Investigating TDP-43-Dependent Neuronal Trafficking Disruption in a Drosophila Model of ALS

Abstract

Amyotrophic lateral sclerosis (ALS) is an aggressive motor neuron disease that results in increasingly severe paralysis and eventually death. TDP-43, a nucleic acid-binding protein involved in RNA processing, forms toxic insoluble cytoplasmic puncta in most ALS cases. These aggregates are hypothesized to sequester TDP-43-recognized mRNAs and alter ribosomal access to insolubilized mRNAs, which has been proven for several development-related proteins, the most recent of which is the Drosophila glypican dally-like protein (Dlp).
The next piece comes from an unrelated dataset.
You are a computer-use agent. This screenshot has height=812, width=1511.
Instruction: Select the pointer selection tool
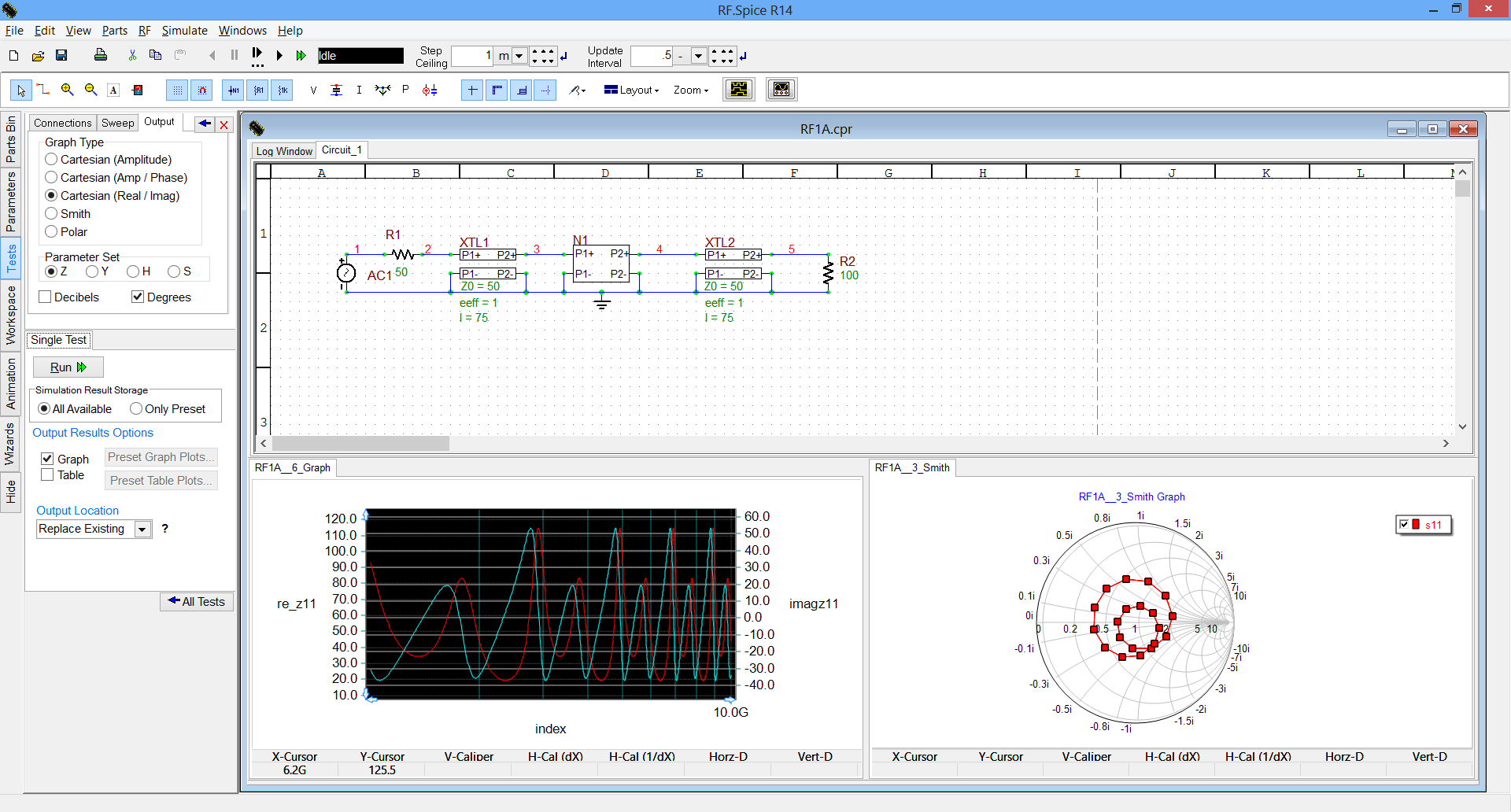click(x=21, y=90)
In larvae genetically designed to overexpress TDP-43 in motor neurons, Dlp accumulates into soluble granules within the soma, suggesting functional abnormalities in protein trafficking and/or degradation pathways. Subcellular fractionation of endomembrane trafficking compartments reveals a migration-like phenotype where the endoplasmic reticulum (ER) and late endosomes shift to fractions of differing densities in larva expressing an ALS-related mutant form of TDP-43, consistent with ER fragmentation. Following induction of lysosome-autophagosome fusion with a small molecule inhibitor of PIKfyve, Dlp granulation remained unchanged in VNCs extracted from larva expressing both the wild-type and mutant variants. This may indicate that dysregulated autophagy is not a contributing factor to Dlp mislocalization and accumulation. For future investigations involving genetic interactions, I generated Drosophila stocks that express both Dlp and TDP-43 in the motor neurons, which will allow for more efficient experiments. To conclude, Dlp’s mislocalization and granulation may result from alterations to endomembrane compartment integrity, particularly in the ER. Determining what compartments with which Dlp co-localizes and what mechanisms can induce Dlp clearance will clarify the role of Dlp granules in TDP-43-related neurodegeneration.